Und wenn man bedenkt, dass über 70% der Neuänfänger und Wiedereinsteiger, aufhören, noch bevor sie Höchstlevel erreicht haben, weil es für viele nicht unbedingt "spaßig" ist, sich ohne die Freunde, wegen den man (wieder) begonnen hat, durch viele Level zu schlagen, während die wiederum grade zusammen Spaß haben (weil sie alle auf 90 sind) wird man auch die Intention der Entwickler verstehen können - dieses" Feature" ist aktuell bei vielen "älteren" MMOs, die eben alle das Problem der "Lücke" zwischen Gros der gestandenen Spieler und Neuanfängern haben, momentan ein Thema (EQ2 hat das gerade eingeführt, HdRO überlegt man gerade so etwas einzuführen). Es ist eigentlich nicht dazu da, "alte Spieler" zu ärgern oder zu bestrafen, weil sie selber bis 90 leveln "mussten" und "Newbies" wird dies einmalig "geschenkt", sondern um auch Neueinsteigern das Gefühl von "geil, MMO" zu ermöglichen, ohne das sie vorzeitig ihre Spielerfahrung beenden, weil sie, die sie noch dazu deutlich langsamer unterwegs sind als wir alten Hasen mit dem x-ten Char, das Spiel als Singleplayer-RPG mit schlechter erzählter Gesichte erleben und weil sie es selbst nicht erleben (können), nicht nicht verstehen, was ihre Freunde an dem Spiel (bzw. diese Art von Spiel) unter anderem so gut finden


----------



## Hosenschisser (16. November 2013)

Thoor schrieb:


> Ich hab seit gut nem halben Jahr kein WoW mehr gespielt und hab mich daher auch nicht so intensiv mit der neuen Erweiterung beschäftigt. A*ber spätestens mit dem "Boos immediately to 90" Feature ist WoW für mich endgültig gestorben.* Für mich hat das hochleveln immer einen sehr hohen Stellenwert gehabt, ich habe quasi mit "meinem" Helden den Aufstieg vom Bauer zum gefeierten Helden und Kriegsfürst erlebt. Finde ich echt schade von Blizzard




Klingt zwar mittlerweile total abgedroschen, doch steckt verdammt viel Wahrheit in dem kleinen Satz: Du mußt nicht einen einzigen Char auf 90 buhsten.


----------



## callahan123 (17. November 2013)

Thoor schrieb:


> Ich hab seit gut nem halben Jahr kein WoW mehr gespielt und hab mich daher auch nicht so intensiv mit der neuen Erweiterung beschäftigt. Aber spätestens mit dem "Boos immediately to 90" Feature ist WoW für mich endgültig gestorben. Für mich hat das hochleveln immer einen sehr hohen Stellenwert gehabt, ich habe quasi mit "meinem" Helden den Aufstieg vom Bauer zum gefeierten Helden und Kriegsfürst erlebt. Finde ich echt schade von Blizzard



Hast du das Gefühl, dass die Möglichkeit einen Charakter auf Level 90 zu boosten, deine "Leistung" oder deinen Spaß in irgendeiner Art und Weise schmälert?
Kann das absolut nicht nachvollziehen. Gut, ist deine Sicht der Dinge, was ok ist, aber wozu müssen hier so viele wegen Features, die optional sind, gleich so übertreiben?
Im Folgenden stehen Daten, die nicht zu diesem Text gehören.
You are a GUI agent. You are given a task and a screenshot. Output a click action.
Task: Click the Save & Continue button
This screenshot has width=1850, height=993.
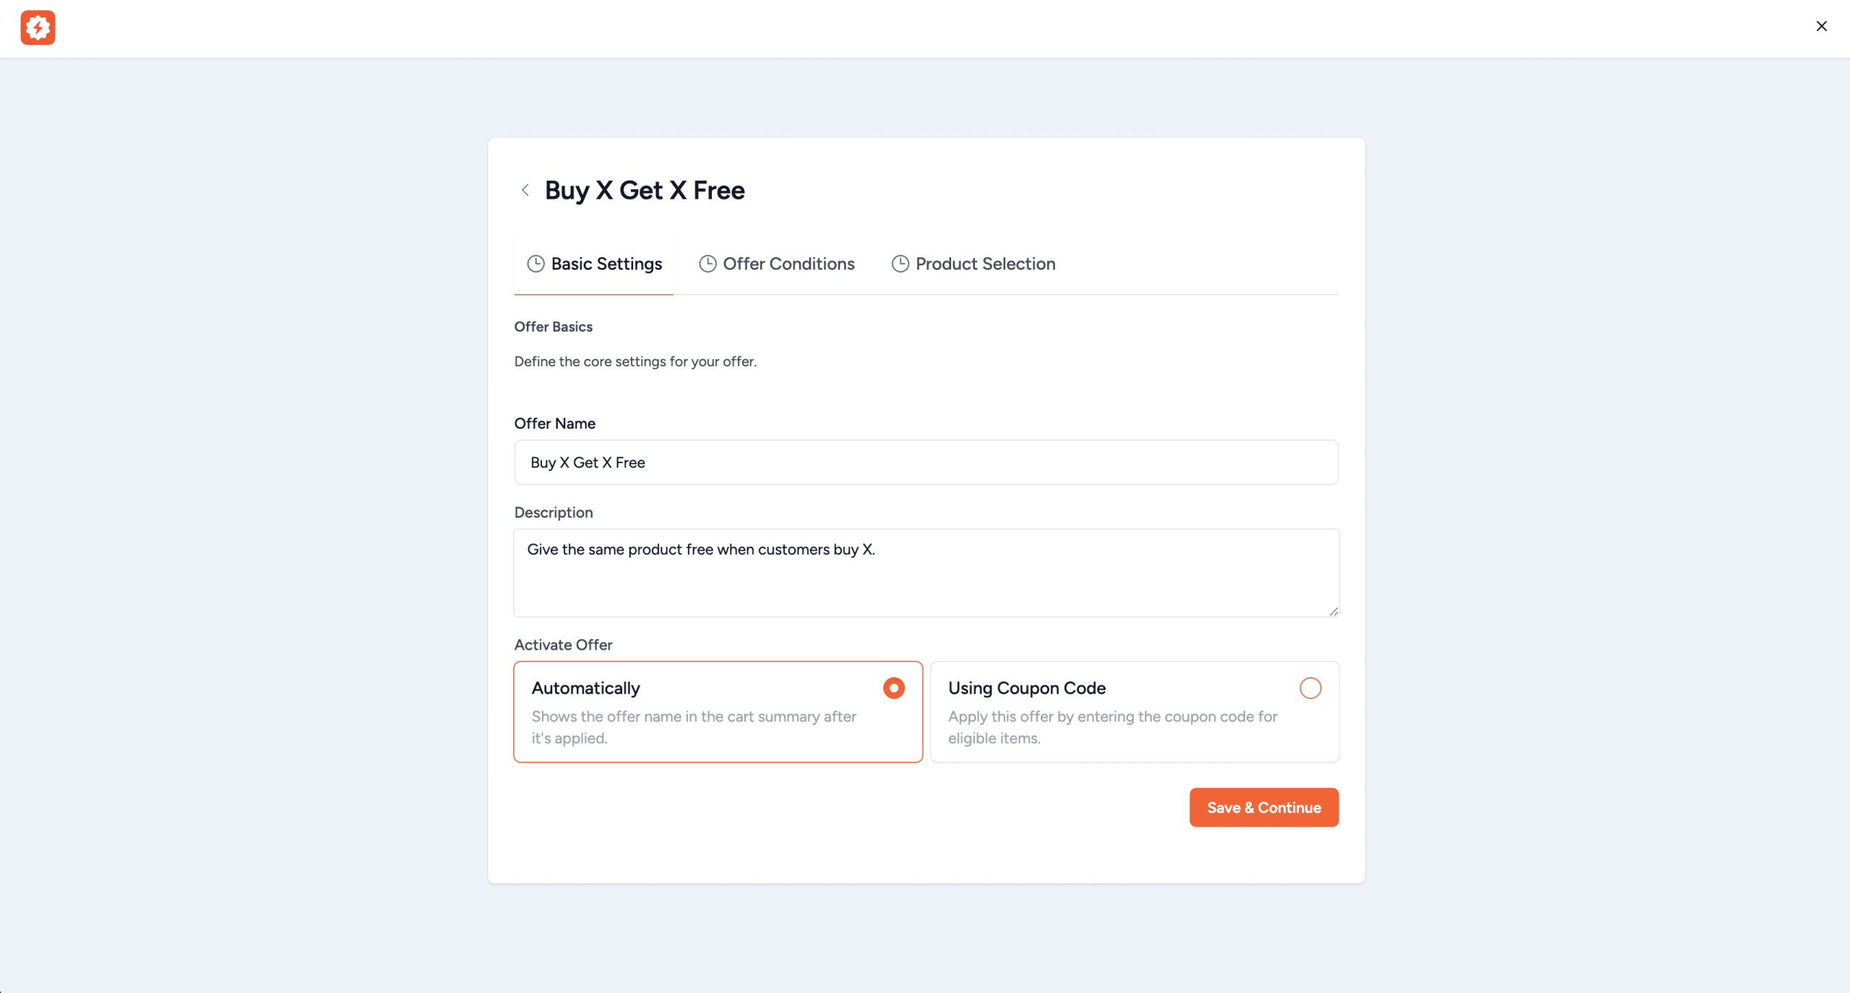(1263, 807)
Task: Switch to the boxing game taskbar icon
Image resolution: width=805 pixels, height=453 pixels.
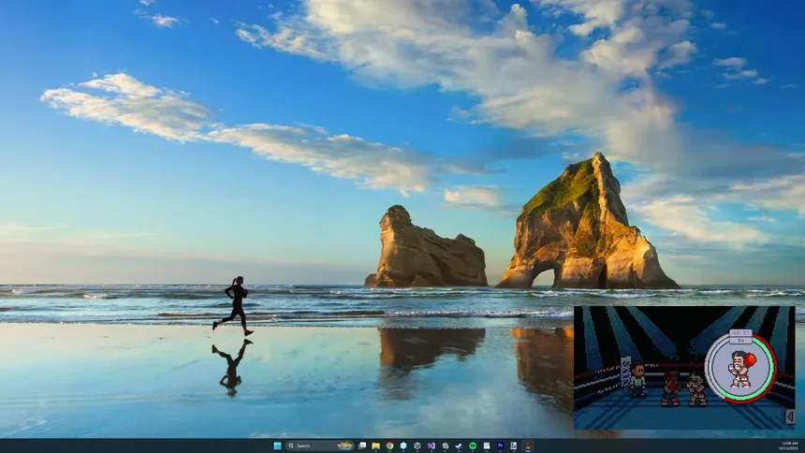Action: (528, 446)
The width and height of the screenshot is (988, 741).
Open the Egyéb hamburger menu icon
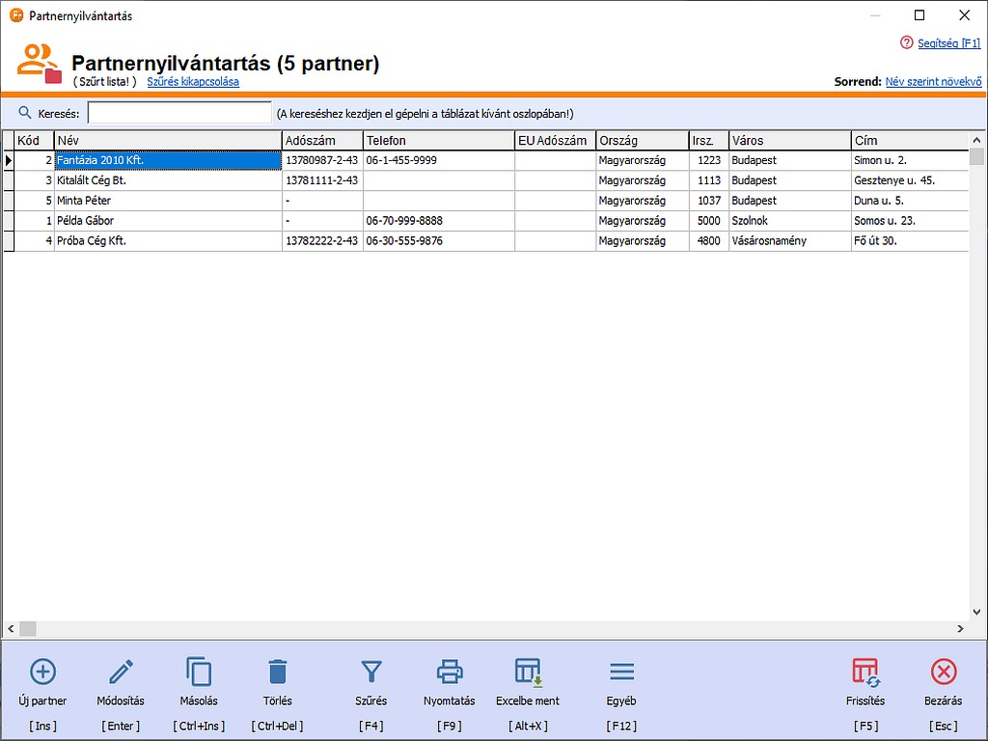pos(621,672)
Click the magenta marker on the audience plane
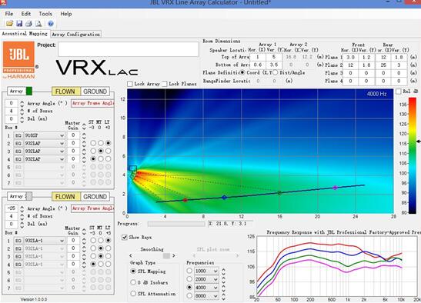This screenshot has height=303, width=421. click(335, 188)
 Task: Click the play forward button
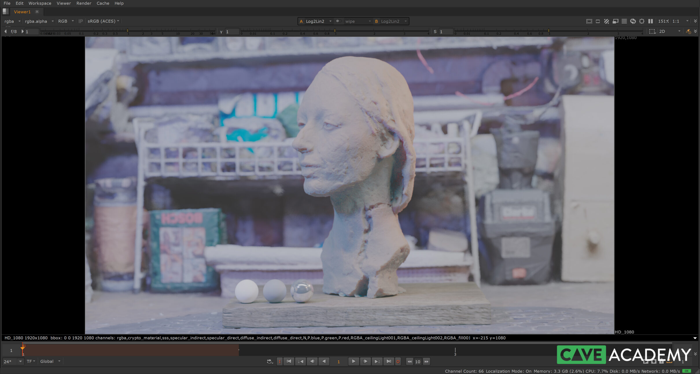353,361
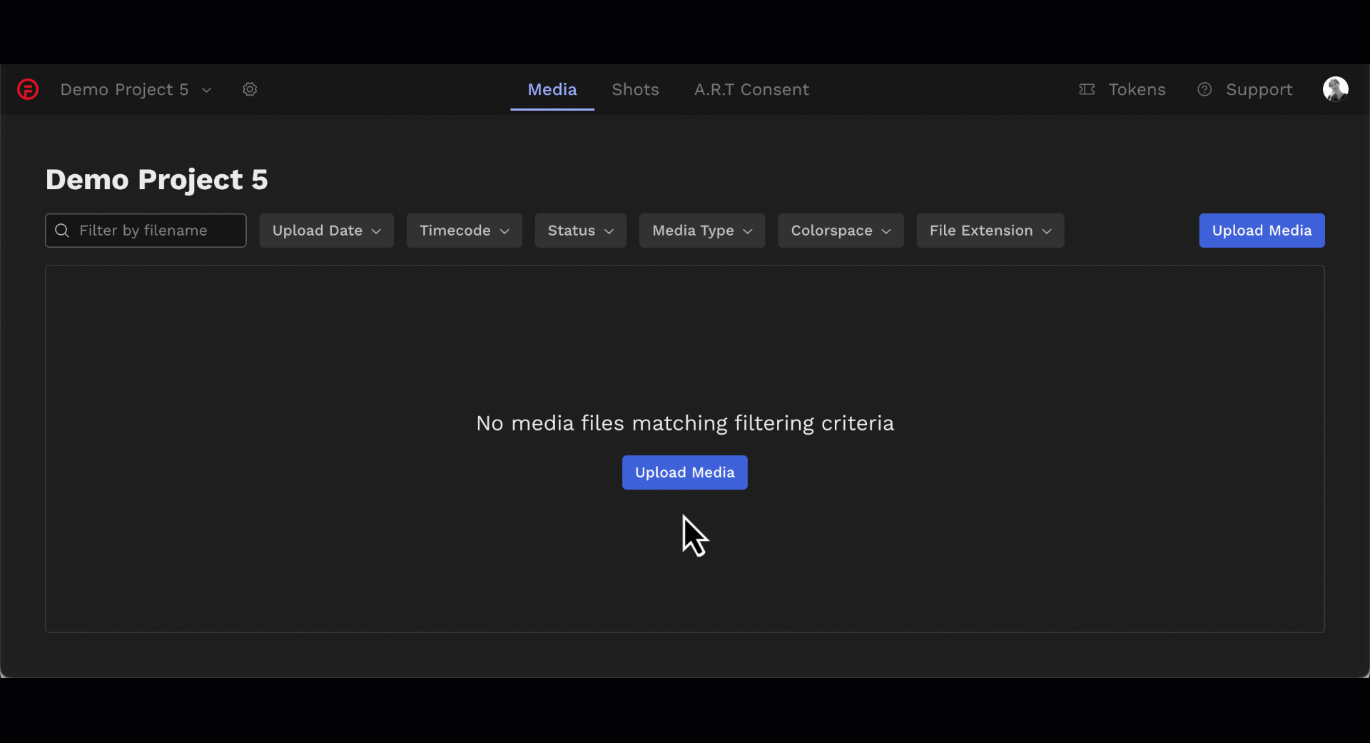Image resolution: width=1370 pixels, height=743 pixels.
Task: Open the user profile avatar
Action: 1335,89
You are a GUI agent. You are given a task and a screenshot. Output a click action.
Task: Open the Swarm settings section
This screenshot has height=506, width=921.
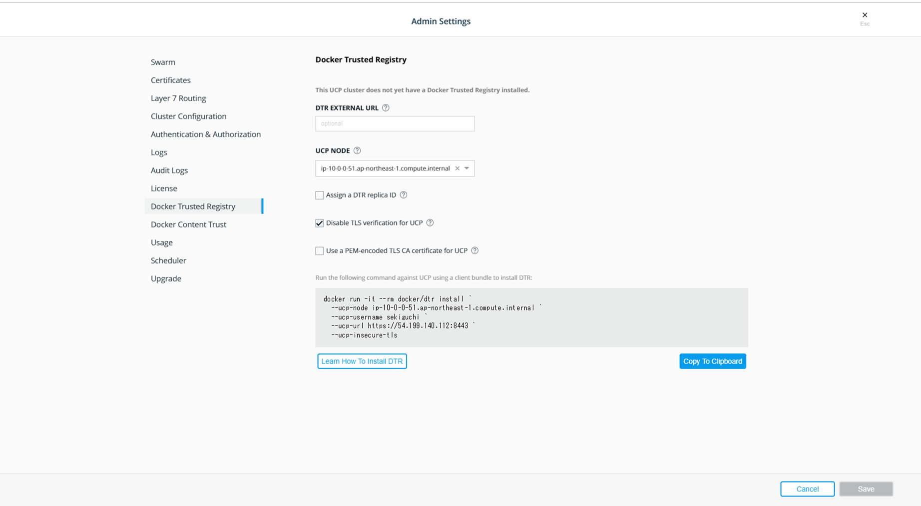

DU kannst doch weiterhin dieses Erlebnis haben. 

Ich persönlich habe das Hochleveln 2x voll durchgezogen + einmal mit dem DK und bin aktuell dabei einen Schurken hochzuspielen, weil ich die überarbeitete Welt sehen will. Ab Level 60 sind es dann schon 4 Chars, mit denen ich die Geschichte spiele, andere Twinks, die auf irgendeiner niedrigen Stufe hängen geblieben sind, mal außen vor gelassen. Für mich ist das eine tolle Möglichkeit eine weitere Klasse anzutesten, bzw. eine Klasse, die mir bereits gefällt gleich hochzustufen.
Es soll sogar Spieler geben, die ihre Chars im Affekt gelöscht haben und dies später bereuten. 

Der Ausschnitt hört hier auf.